J'avo: If you say it, I will.

Fleece: Whatever for?

J'avo: 'Cause I like you, you stupid, aloof, arrogant woman!

Fleece: Wha—

 

Er beugt sich unvermittelt zu ihr runter, legt seine Hand in ihren Nacken und küsst sie, und Fleece hängt wie erstarrt in seinem Griff, lehnt sich dann aber zurück, klebt ihm eine und überzieht ihn mit einer Schimpftirade, was ihm wilden Barbaren einfalle. Kurzerhand umfasst er sie mit einem Arm an der Hüfte, um sie mühelos auf seine Höhe zu heben, und küsst sie erneut, und diesmal ergibt sie sich und schlingt ihre Arme um seinen Hals. Zhai, die wegen Pashtal noch Tränen in den Augen hat, fragt gerührt: "Und was war daran jetzt so schwer?"

 

Als sich Fleece löst und ihr Gesicht vor J'avos schwebt, ist ihr Gesichtsausdruck offen, unsicher und verletzlich, und sie fragt ihn flüsternd, ob er sich wirklich sicher sei. J'avo nickt fast unmerklich, aber entschlossen, und Fleece wird klar, dass er alles, was er je wollte, für sie zurücklässt. Da muss mehr sein als animalische Anziehung, er muss sie... wohl verdammt mögen.

 

J'avo: Let me just... say good bye. (Er geht nun noch mal allein zu Jala, J'oia, Pashtal und Xarfai und spricht untertiteltes Tashalari.) Sorry. Can't come with you.

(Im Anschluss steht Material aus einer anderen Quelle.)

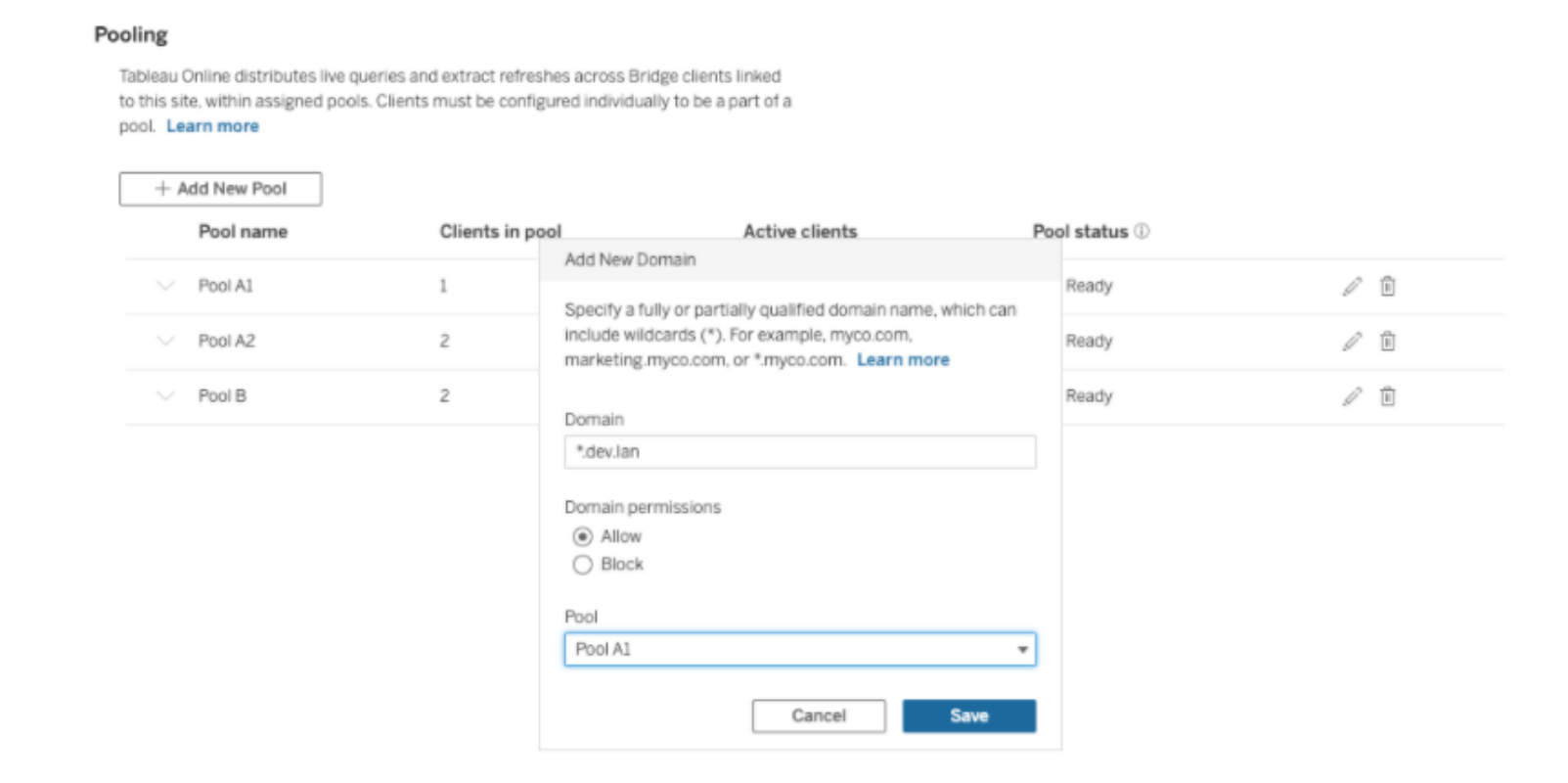The width and height of the screenshot is (1568, 783).
Task: Focus the Domain text field
Action: 800,452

Jala: You're making a mistake, big guy. Look, even if we don't find the Passion, we'll sign up with another ship. This is your life, J'avo. Not up north, far from home, with a woman who isn't exactly meant for you.

J'avo (schmunzelt schief): She kissed me back. That's all I need to know.

Jala: J'avo, seriously—

J'oia: Leave him be. You can't ask him to come with us and leave his heart with Fleece.

 

J'avo sieht J'oia dankbar an und umarmt sie kräftig, dann Jala, und für Pashtal und Xarfai gibt's ein Schulterklopfen. Er kehrt zu den anderen dreien zurück und winkt mit ihnen ihren Freunden nach, die sie vermutlich nie wiedersehen werden. Beim Umdrehen sehen sich J'avo und Fleece an, und er legt seinen Arm um ihre Schultern. Sie geht ein paar Schritte normal weiter, lehnt sich dann aber zu Boden sehend beim Laufen gegen ihn.